Inside the tent is . . . small.

Like, very, very small.

After a minute or two, Leo slumps down wetly onto the tarp beside me.

“Ow, your lamp is shining straight into my eyes,” I say.

“So is yours.”

We both turn them off, and then it’s almost too dark. I shiver. My whole body is soaked through. I don’t know how I’m ever

going to get comfortable.

“You look like a drenched puppy,” he says.

“Uh, thanks?”

“I have an idea.” He digs around in his gear pack and pulls out a dry T-shirt. “Do you want to borrow this? You could change

underneath it. I’ve seen my sisters do that.”

I really don’t want to say yes, but I also don’t want to sit in these wet clothes, and the alternative would be changing in

front of him with no cover at all. And it isn’t that dark in here. So, I accept the offer.

I take off my poncho and pile my wet stuff all in one corner. Once I slip on his loose T-shirt, it’s easy to pull my wet tank

top off by the straps. The pants are a bit trickier; the T-shirt comes halfway down my thighs, but I can’t fully stand upright

in the tent, so I have to shimmy and slide around to get changed.

Meanwhile, I can’t help but notice that Leo has just whipped his wet shirt off and .

. . left it off. Guys have it so easy! I avert my eyes.

I don’t need to be taking in his chiseled chest right now.

Is that a tiny patch of hair sprouting down below his belly button, toward the line of his pants?

No, no it’s not, because I’m not looking.

Finally I manage to slip on a dry pair of shorts. “Can I just leave this T-shirt on for now?” I ask. I don’t have the energy

to maneuver a new shirt on underneath.

“Sure,” he says.

I sit, enveloped in the scent of his T-shirt, while he sits just a few inches away from me in the tent, not wearing one at

all.

“Now what?” I ask.

“Well, we can’t really start a fire in this weather, but most of the food we brought doesn’t need to be cooked,” he reminds

me, pulling out cut veggies, trail mix, and . . . a can of beans and a can opener.

As if.

“These don’t need to be cooked either,” I say, reaching into my pack for the extra snacks I packed: a bag of SunChips, a bunch

of Rice Krispies treats, and a jumbo package of peanut M&M’s. “Sorry for being a genius.”

He looks at my stash with some mix of gratitude and hunger, and lets out a very sexual-sounding groan. “Never apologize for

your genius.”

I mentally file that groan away under things to not pay too much attention to right now. He used to make that sound sometimes, when we were alone together. Making out. In his room at his parents’ apartment, or sometimes in the study room at the back of the library when no one was around . . .

I smile to myself inadvertently, remembering the time the librarian caught us.

“What? What’s so funny?” he asks.

“Nothing.”

We eat in silence, our hands occasionally brushing against each other’s as we dive into the junk food I brought.

“Can we, uh, talk about our argument back there?” Leo says after a bit.
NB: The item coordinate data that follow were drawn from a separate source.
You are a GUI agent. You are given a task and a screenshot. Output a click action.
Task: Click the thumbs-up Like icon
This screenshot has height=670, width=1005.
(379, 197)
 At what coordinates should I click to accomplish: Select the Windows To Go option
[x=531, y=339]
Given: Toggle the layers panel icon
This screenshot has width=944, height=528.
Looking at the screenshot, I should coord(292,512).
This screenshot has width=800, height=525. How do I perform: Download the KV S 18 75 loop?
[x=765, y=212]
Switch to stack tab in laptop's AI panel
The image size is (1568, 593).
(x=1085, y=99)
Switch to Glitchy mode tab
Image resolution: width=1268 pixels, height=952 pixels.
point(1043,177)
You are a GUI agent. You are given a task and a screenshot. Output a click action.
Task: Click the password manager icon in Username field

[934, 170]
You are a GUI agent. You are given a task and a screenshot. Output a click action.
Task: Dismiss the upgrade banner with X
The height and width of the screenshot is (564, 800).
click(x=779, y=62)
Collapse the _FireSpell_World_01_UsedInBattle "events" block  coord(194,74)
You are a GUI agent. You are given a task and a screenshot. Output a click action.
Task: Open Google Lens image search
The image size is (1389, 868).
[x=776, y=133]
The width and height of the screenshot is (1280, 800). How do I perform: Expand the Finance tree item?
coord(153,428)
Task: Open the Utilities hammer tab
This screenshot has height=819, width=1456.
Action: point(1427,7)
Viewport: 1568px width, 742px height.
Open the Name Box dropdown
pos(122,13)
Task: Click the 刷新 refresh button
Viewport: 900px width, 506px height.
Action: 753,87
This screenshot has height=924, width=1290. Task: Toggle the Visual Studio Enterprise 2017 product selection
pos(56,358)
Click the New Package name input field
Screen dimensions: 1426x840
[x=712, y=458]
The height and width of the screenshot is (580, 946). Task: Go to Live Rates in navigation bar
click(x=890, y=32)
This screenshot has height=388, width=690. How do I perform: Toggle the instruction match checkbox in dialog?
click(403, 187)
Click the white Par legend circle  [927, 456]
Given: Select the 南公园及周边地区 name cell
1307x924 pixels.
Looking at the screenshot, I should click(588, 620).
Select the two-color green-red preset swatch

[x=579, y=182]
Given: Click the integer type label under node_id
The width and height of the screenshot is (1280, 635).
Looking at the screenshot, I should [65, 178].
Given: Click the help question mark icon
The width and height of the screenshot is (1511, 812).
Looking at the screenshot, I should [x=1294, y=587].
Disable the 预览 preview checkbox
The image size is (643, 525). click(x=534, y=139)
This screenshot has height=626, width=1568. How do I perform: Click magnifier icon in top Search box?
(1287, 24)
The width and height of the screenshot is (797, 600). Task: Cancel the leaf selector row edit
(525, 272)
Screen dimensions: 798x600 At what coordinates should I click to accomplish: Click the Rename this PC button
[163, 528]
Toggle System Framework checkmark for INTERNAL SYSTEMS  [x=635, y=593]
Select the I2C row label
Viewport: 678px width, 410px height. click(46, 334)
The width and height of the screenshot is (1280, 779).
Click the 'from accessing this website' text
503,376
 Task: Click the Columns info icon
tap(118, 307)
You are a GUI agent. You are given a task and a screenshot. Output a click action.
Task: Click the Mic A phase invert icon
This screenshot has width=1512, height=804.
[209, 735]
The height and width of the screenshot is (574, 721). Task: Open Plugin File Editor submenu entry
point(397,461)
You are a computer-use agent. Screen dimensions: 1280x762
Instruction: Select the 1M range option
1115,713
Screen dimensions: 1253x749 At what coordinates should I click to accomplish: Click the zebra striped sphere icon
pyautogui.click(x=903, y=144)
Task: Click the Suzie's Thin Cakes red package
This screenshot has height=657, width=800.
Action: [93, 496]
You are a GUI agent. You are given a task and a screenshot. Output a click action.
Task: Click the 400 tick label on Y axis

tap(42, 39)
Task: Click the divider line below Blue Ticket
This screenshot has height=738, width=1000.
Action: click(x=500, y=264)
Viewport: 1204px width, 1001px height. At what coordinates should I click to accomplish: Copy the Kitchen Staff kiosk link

I finish crunching my SunChips, thankful to be inside the tent, safe from the rain, and consuming salt and sugar. I don’t

see any value in continuing to reopen old wounds again and again with him, so I say, “I’d rather not. My ass is still damp

and I’m not in the mood.”

He laughs. “Fine. So what should we talk about?”

“How much I’m enjoying the peace and quiet?”

He laughs again. “Eden, we’re not going to make it a whole night together without talking. You do realize that, right?”

A whole night together. Obviously, I was prepared for the fact that we were going to be camping together tonight. If I’m honest, I’ve been thinking

about it all week, preparing myself to be chill. To be friendly since we were supposed to be friends and all.

I was thinking about spending the night together (camping) when we were rappelling down the side of a rock face and my butt

landed on his face.

I was thinking about spending the night together (camping) when I heard Daisy crying into her pillow two nights ago and she refused to answer the door after I knocked.

I was thinking about spending the night together (camping) when Aunt Elena told us she was getting engaged and Georgia basically

lost her mind and fled the house. Elena and Dave were holding hands and telling us all about the details of their planned

nuptials—they want to get married on the lake next summer—and Georgia stormed out the front door.

Everyone watched her leave, and Dave said, “Does anyone know what’s going on with her?”